[WHAT THIS TASK INVOLVES]: Copy the data below, from its first line up to and including the line with "(101, 437).", and leave the pictures out of your copy.
========================
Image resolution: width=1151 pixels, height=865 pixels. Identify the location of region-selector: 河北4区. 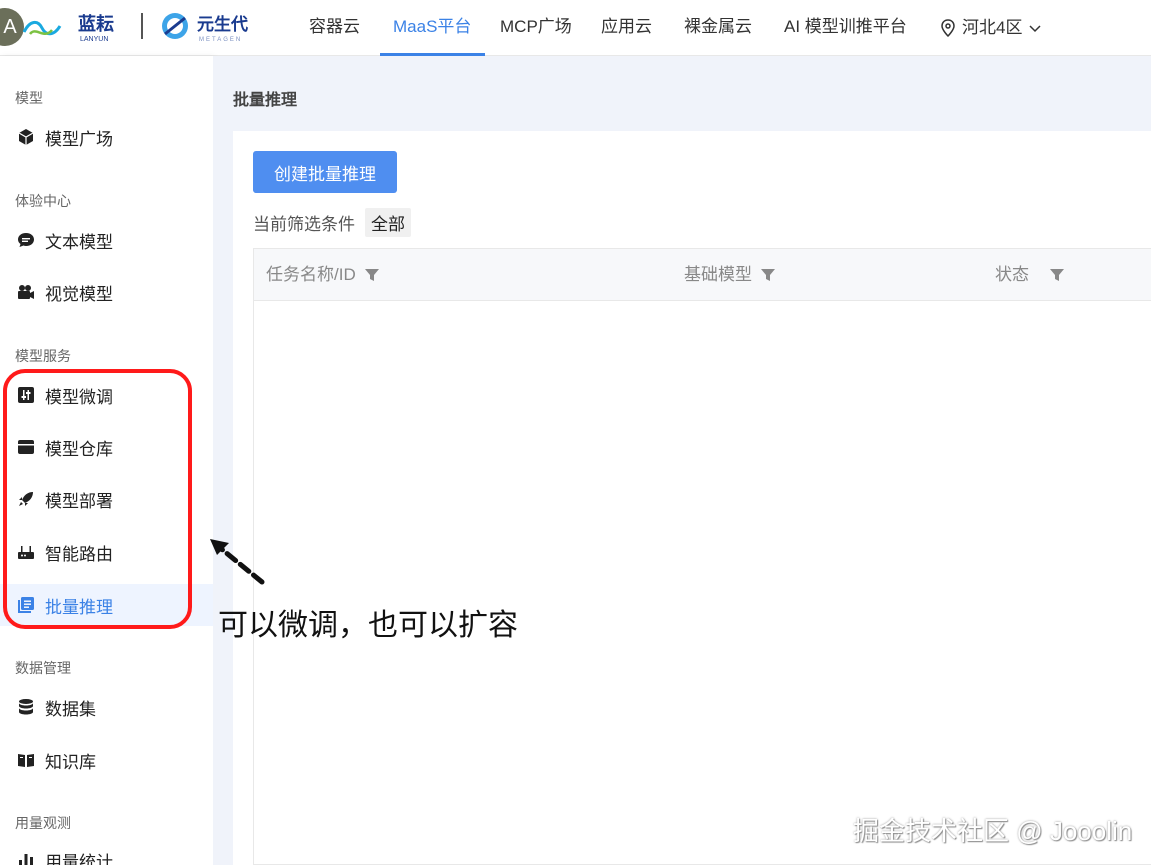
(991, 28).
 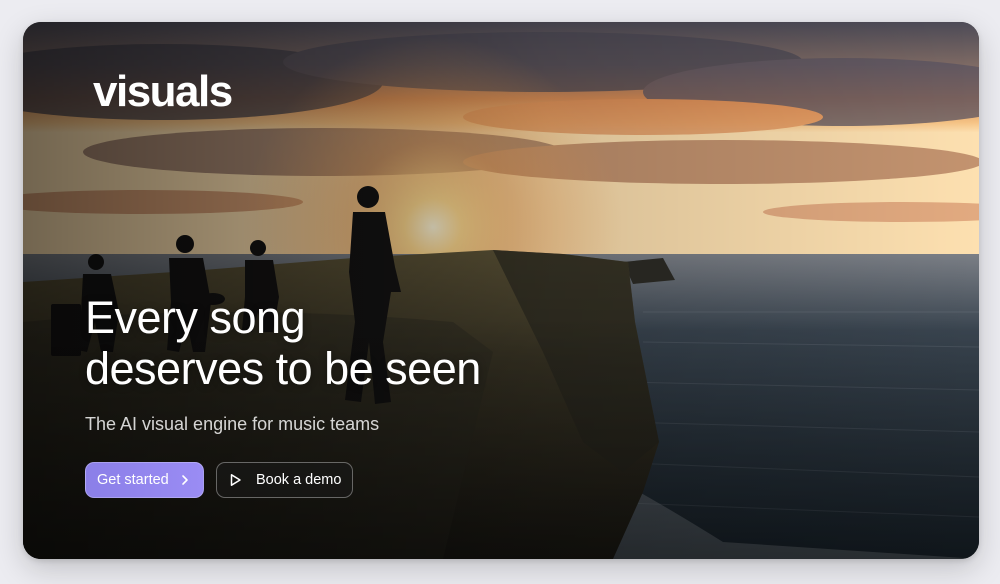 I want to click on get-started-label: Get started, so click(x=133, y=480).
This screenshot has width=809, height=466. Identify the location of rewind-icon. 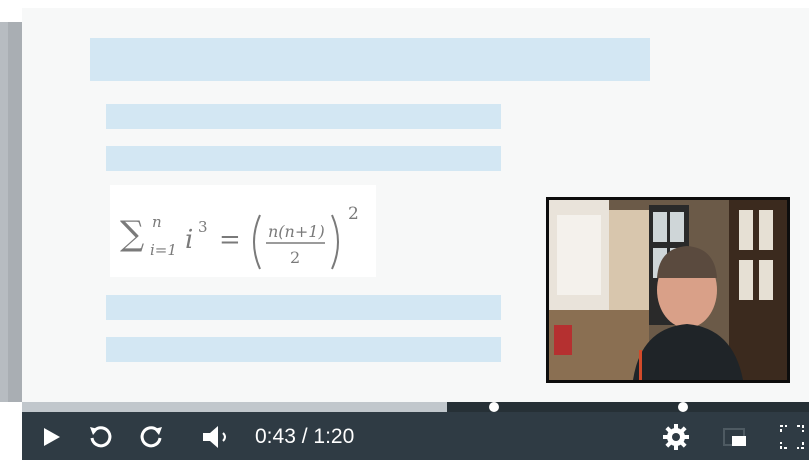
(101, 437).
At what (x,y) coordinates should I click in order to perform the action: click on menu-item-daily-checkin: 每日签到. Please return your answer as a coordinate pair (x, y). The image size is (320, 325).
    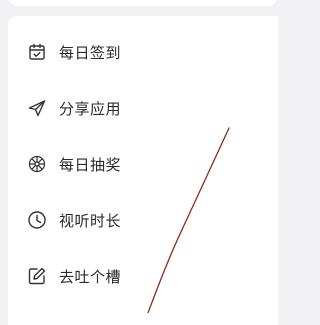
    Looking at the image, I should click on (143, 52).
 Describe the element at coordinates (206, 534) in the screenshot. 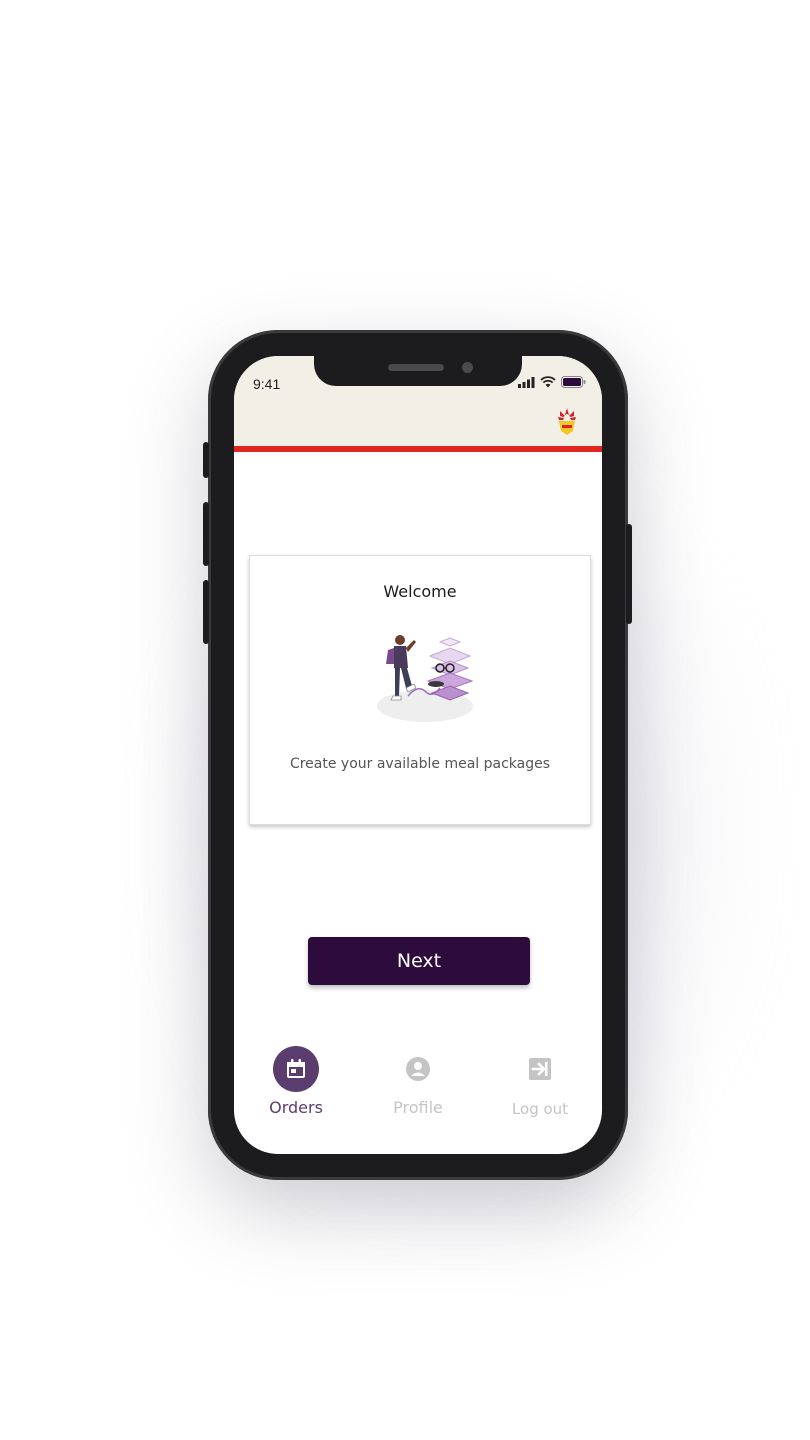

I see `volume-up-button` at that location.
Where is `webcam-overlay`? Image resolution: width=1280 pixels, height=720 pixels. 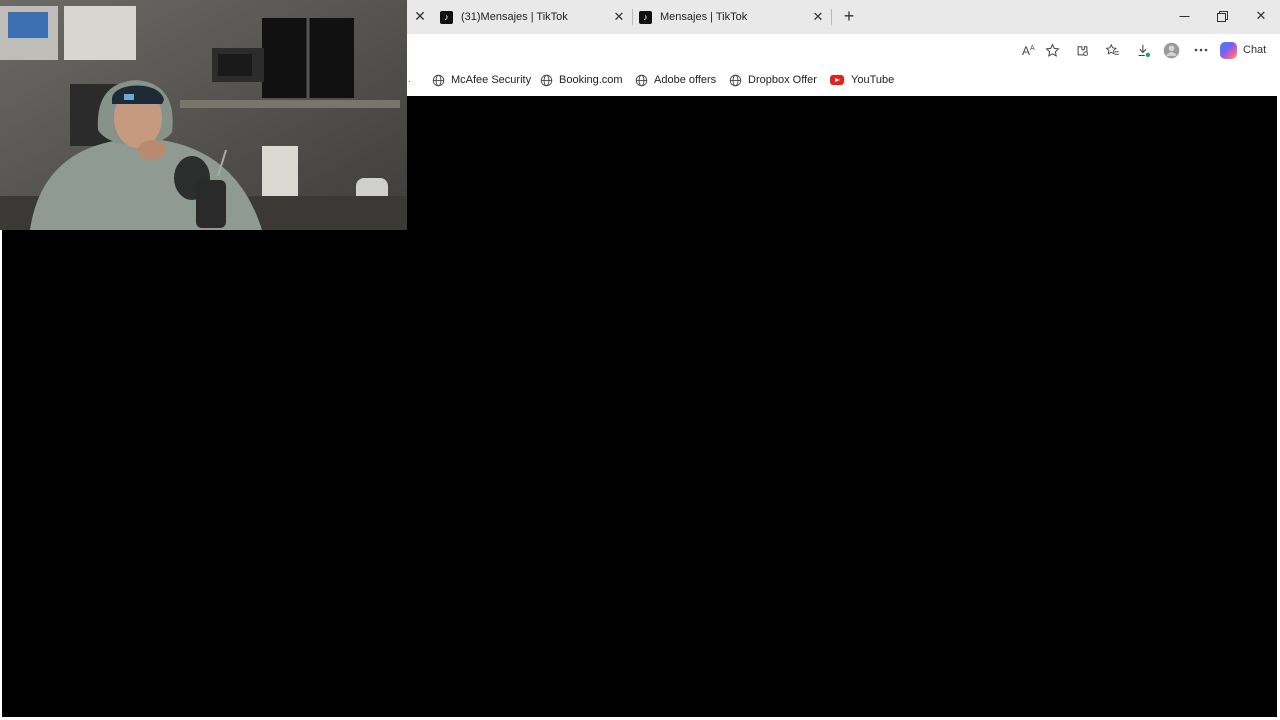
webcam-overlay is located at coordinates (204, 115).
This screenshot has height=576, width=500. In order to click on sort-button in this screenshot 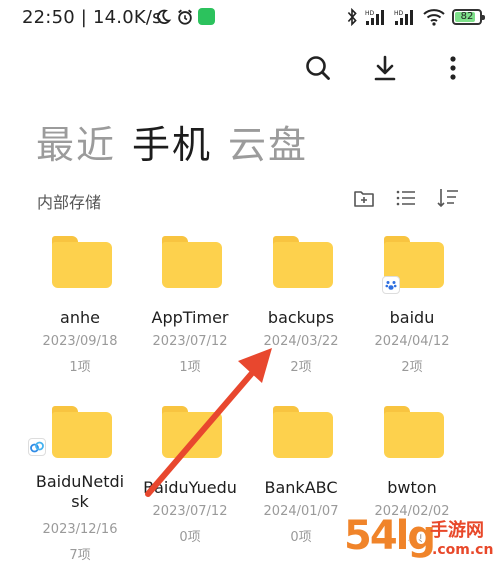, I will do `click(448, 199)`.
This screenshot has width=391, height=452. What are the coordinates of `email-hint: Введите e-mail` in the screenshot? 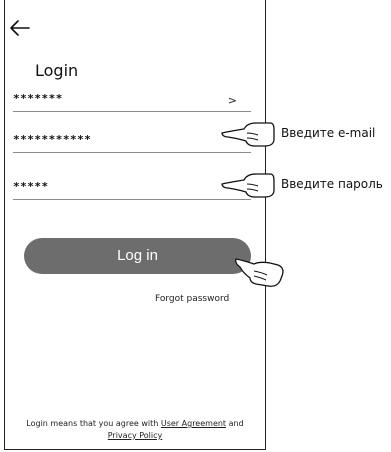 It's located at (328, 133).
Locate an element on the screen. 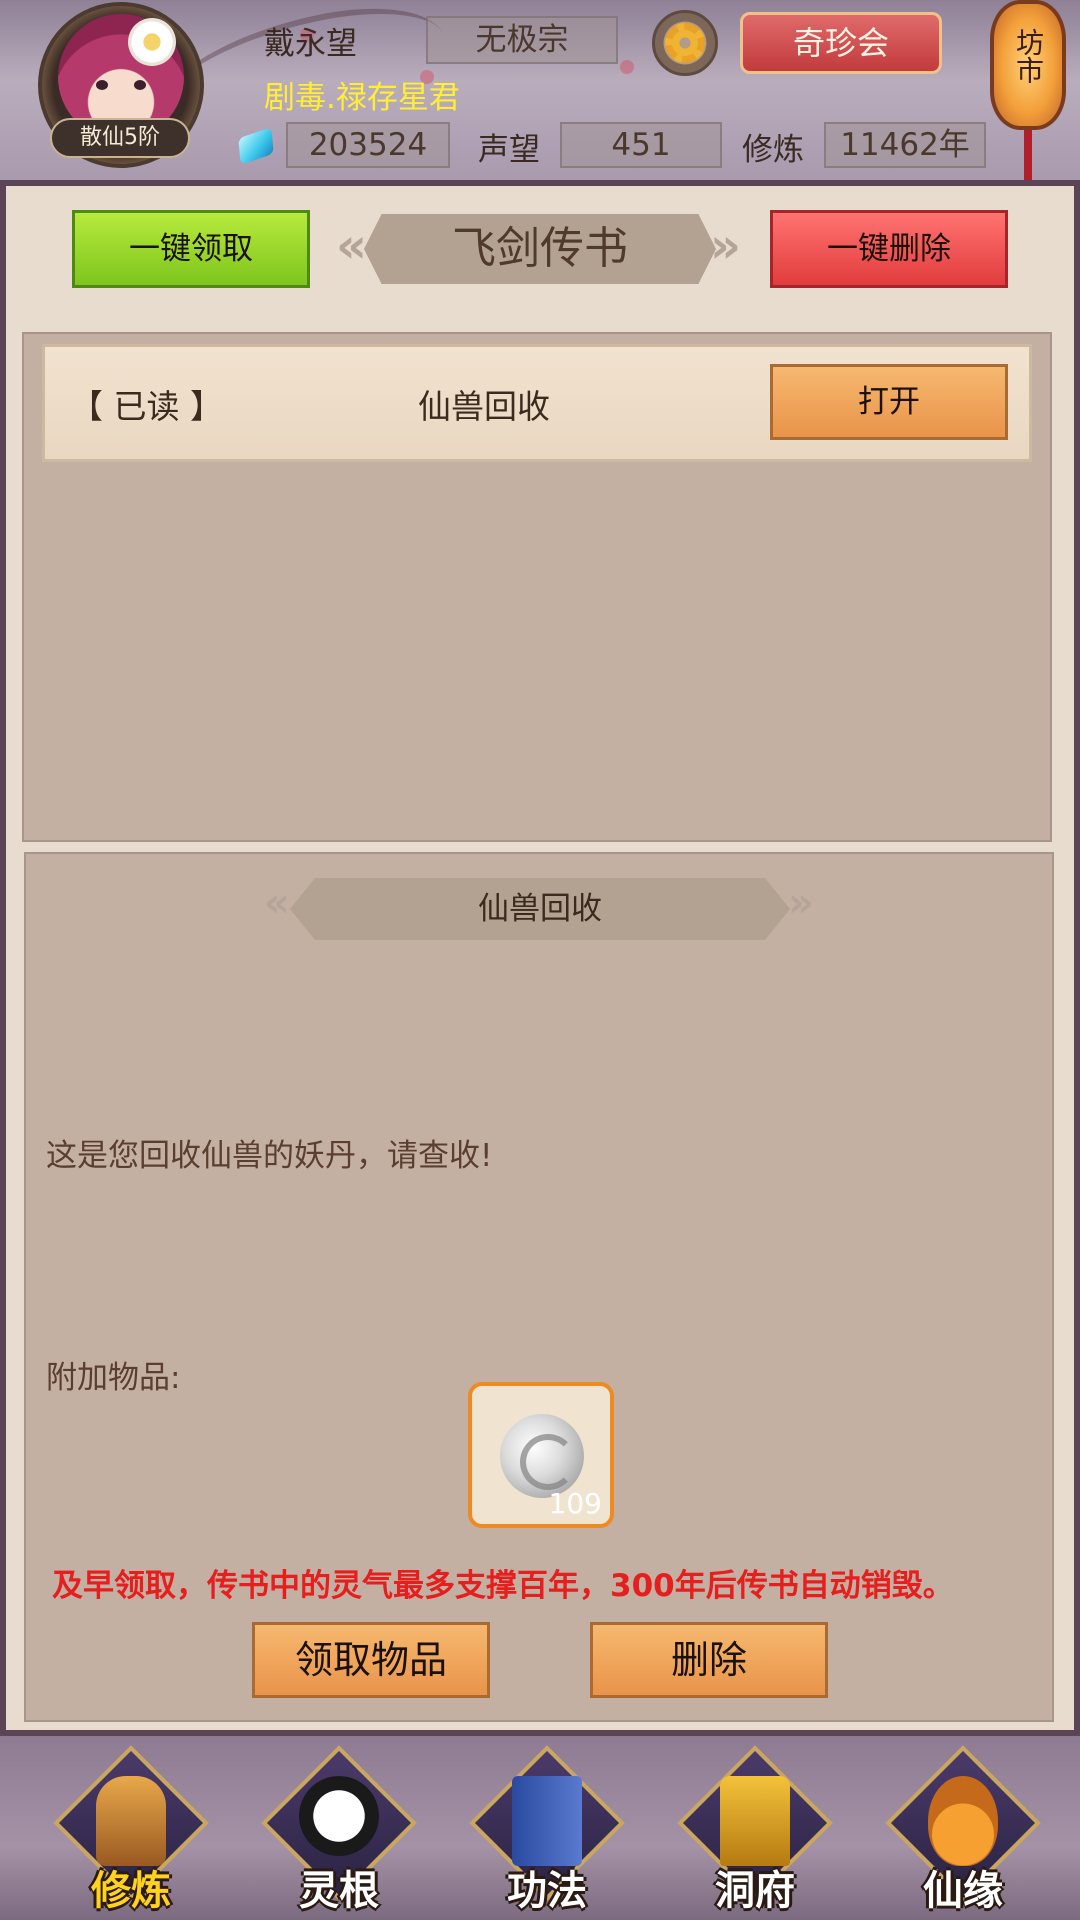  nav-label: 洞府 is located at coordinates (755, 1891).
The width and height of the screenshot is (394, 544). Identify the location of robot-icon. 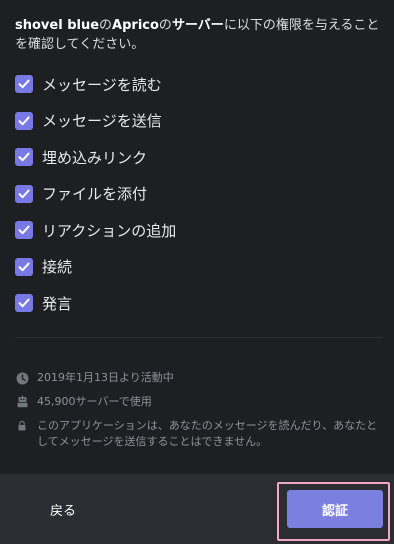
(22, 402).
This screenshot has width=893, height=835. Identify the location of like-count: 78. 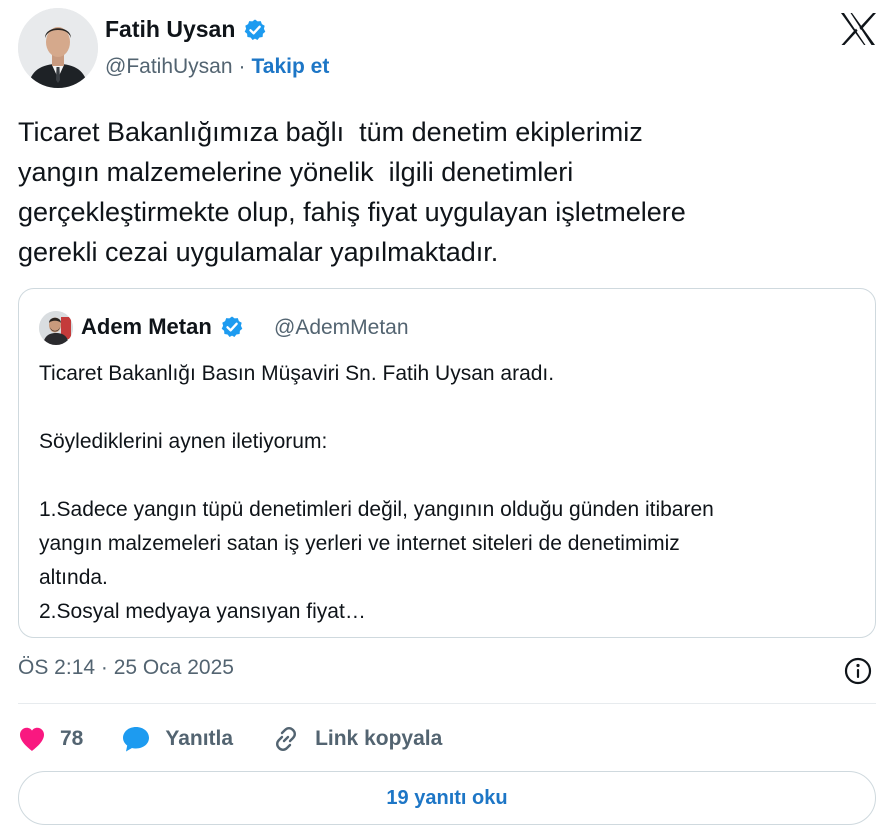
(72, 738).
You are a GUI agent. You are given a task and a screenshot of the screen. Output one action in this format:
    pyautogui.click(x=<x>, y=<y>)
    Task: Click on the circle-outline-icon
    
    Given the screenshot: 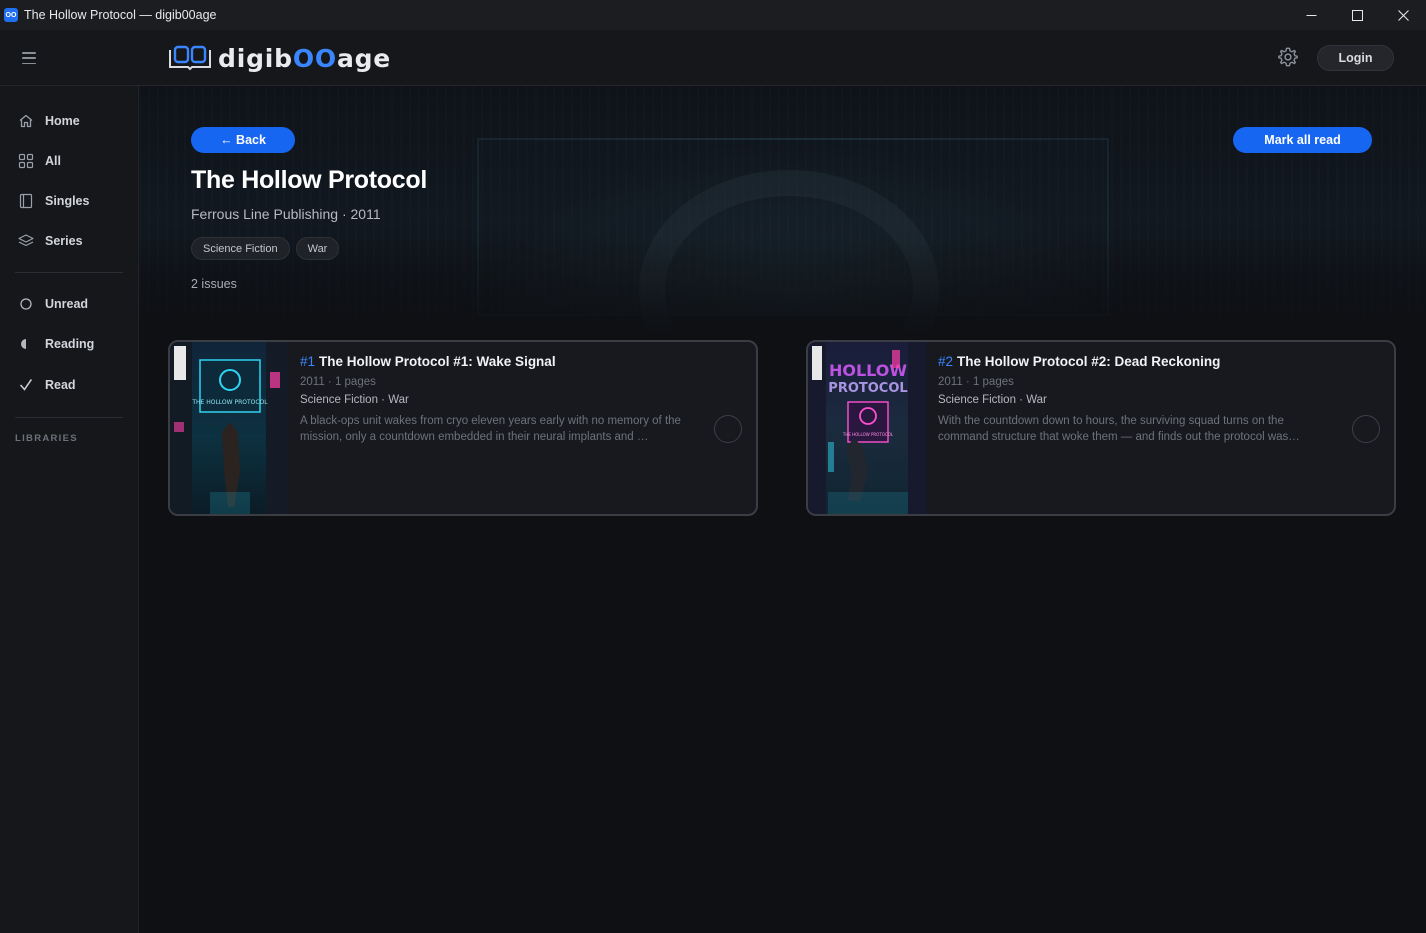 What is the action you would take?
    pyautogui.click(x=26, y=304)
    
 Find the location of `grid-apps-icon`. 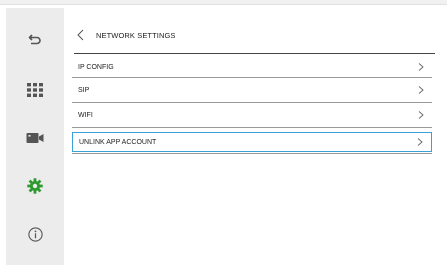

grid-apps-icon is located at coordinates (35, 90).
========================
[RESULT BELOW]:
Image resolution: width=1151 pixels, height=865 pixels. Identify the location of region-selector: 河北4区. 
(991, 28).
  I want to click on get-started-label: Get started, so click(x=133, y=480).
This screenshot has width=809, height=466. Identify the location of rewind-icon. 
(101, 437).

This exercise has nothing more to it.